Non è tanto che il mondo sia casuale nel divenire, piuttosto il mondo segue una logica (intendi logos nel senso più greco possibile) piuttosto precisa, ed è quella della Volontà di Potenza. Qualsiasi ordine e razionalità è una sintesi figlia di quella volontà di potenza. Dire che il mondo è caotico o casuale dunque è un po' superfluo, a voler fare i sofisti si potrebbe anche dire che nel momento stesso in cui dici "il mondo è XXX", anche se quel XXX è un attributo "negativo" (caotico, casuale sono nozioni che possiamo derivare solo indirettamente per negazione), già lo stai inquadrando, gli stai dando un ordine ed una logica. Parla, come sempre, la tua volontà di potenza. Se pensi a Montale quando diceva "Codesto solo oggi possiamo dirti: ciò che non siamo, ciò che non vogliamo", vedi esattamente come si può fare della poesia, cioè della poiesis, della produzione di senso, semplicemente definendo qualcosa per via negativa e quindi tramite il suo sottrarsi all'ordine comunemente inteso.
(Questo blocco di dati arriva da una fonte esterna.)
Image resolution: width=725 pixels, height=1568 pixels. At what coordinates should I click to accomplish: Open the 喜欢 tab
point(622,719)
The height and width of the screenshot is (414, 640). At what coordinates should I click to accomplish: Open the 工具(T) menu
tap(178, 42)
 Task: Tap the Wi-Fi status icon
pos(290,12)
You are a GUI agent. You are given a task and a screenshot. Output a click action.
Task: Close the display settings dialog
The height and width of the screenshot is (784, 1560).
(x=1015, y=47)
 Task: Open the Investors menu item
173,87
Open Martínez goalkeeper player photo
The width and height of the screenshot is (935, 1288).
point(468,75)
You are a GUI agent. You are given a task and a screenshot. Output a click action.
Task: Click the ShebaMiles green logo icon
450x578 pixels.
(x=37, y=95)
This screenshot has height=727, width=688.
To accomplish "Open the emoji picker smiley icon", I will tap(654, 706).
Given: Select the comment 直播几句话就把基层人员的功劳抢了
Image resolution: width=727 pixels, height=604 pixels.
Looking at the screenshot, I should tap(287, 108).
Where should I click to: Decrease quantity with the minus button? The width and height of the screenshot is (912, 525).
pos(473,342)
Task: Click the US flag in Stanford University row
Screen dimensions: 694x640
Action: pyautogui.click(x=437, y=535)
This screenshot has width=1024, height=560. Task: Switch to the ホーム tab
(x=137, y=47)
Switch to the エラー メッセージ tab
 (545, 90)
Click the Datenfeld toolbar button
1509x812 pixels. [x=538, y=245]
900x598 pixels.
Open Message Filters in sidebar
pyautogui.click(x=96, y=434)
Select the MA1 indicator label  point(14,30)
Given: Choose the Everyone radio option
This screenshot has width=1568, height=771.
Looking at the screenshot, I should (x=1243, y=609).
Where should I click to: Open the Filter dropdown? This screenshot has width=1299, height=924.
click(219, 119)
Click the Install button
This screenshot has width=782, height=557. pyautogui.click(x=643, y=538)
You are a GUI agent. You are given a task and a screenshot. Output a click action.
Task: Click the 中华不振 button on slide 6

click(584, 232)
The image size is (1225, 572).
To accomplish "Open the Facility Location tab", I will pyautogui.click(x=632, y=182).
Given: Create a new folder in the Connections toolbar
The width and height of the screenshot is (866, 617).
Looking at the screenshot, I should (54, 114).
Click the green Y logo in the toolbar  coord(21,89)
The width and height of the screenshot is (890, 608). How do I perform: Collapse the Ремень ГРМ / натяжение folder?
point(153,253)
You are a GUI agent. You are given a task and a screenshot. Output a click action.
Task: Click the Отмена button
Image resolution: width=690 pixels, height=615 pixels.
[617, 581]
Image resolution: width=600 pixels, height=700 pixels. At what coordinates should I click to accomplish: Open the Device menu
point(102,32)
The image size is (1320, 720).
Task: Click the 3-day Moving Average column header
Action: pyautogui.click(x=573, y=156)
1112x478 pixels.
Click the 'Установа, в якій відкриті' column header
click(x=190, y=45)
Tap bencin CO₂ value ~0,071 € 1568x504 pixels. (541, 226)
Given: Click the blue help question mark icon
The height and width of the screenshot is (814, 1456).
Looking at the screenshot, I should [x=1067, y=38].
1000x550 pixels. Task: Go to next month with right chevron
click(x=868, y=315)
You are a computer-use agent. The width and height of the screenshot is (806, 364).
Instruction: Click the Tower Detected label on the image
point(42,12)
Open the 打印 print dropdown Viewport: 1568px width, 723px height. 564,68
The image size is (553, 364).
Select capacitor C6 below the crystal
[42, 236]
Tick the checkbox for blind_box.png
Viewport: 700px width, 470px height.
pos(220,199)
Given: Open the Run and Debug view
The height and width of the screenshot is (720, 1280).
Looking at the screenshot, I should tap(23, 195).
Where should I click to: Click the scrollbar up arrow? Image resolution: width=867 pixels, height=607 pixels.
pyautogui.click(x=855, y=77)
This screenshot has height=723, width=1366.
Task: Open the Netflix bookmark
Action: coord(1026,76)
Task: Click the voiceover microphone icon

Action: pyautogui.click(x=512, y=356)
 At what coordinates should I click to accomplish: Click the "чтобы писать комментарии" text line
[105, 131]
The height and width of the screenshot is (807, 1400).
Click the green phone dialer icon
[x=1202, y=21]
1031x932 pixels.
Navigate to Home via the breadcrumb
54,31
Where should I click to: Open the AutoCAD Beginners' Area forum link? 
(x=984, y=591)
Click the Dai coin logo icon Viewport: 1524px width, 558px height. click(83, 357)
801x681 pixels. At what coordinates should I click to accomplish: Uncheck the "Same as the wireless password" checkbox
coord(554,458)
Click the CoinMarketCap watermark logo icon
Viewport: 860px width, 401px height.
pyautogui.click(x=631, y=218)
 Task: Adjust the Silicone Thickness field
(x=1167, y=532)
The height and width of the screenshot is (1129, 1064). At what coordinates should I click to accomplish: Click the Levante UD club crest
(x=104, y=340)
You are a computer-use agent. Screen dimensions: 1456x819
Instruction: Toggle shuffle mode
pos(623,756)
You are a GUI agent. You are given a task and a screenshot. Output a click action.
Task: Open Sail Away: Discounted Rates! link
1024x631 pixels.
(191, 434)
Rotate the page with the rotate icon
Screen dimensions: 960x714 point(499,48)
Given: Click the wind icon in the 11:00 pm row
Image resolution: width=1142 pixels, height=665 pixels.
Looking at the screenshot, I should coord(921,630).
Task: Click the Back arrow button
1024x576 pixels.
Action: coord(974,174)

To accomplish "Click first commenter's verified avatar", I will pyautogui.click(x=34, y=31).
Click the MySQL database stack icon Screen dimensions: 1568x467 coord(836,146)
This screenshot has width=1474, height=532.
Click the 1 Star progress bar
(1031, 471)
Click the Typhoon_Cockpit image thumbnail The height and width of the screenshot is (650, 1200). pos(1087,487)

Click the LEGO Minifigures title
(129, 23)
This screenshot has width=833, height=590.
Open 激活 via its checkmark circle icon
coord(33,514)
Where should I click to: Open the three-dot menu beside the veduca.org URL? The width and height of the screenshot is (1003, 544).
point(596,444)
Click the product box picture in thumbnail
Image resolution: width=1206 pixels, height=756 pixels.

Fatta questa premessa (spero non troppo incasinata), dovrebbe essere chiaro che la questione del superuomo sta soltanto nella capacità di passare dal valutare al transvalutare, cioè passare dallo schematizzare tutto secondo parametri d'ordine e razionalità fissi (e probabilmente comuni, dialettici, imposti) ad un gioco ermeneutico di natura circolare e perennemente creativo. La transvalutazione e la volontà di potenza sostanzialmente sono la medesima cosa, sono la danza. Il valutare è una forma più "inefficiente" di VdP che si fa appesantire da una serie di "spiriti di gravità" come li definisce nello Zarathustra (ed alla fine da VdP ci si riduce a Volontà di Verità o volontà di persistenza, che in qualche modo è lo stesso). Rilke sarebbe più breve di me: "Wolle die Wandlung!" (desidera il mutamento). In soldoni l'opposizione e la differenza è tutta qui. L'uomo vuole se stesso, il suo perdurare, stare fisso, eretto, eterno, vero (e noterai tutta la questione morale qui), il superuomo vuole oltre se stesso, vuole superarsi e divenire altro: ogni verità assoluta gli è d'impiccio. Rispondendo infine alla tua domanda: volere la vita non è un valore (un valutare) ma un transvalutare, proprio perché il diktat fisso del volere va ad applicarsi ad un divenire. Verrà un momento (sublime) in cui si arriverà a desiderare anche qualcosa più della "vita" (ed è ovviamente la potenza, nello Z. si dice "che importa la felicità? io miro alla mia opera") e si dovrà essere in grado di stravolgere il valutare quotidiano. Il parlare per via negativa della premessa è esattamente un processo di "messa in divenire" dell'essere (il divenire tradizionalmente è infatti considerato come il negativo dell'essere, il non-essere). Concludendo quindi: dire ed accettare che il mondo è caotico o casuale diventa espressione tipica di una volontà di potenza affermativa al massimo grado, poiché capace di superare la rigidità di una valutazione univoca verso una transvalutazione che include il cambiamento potenziale.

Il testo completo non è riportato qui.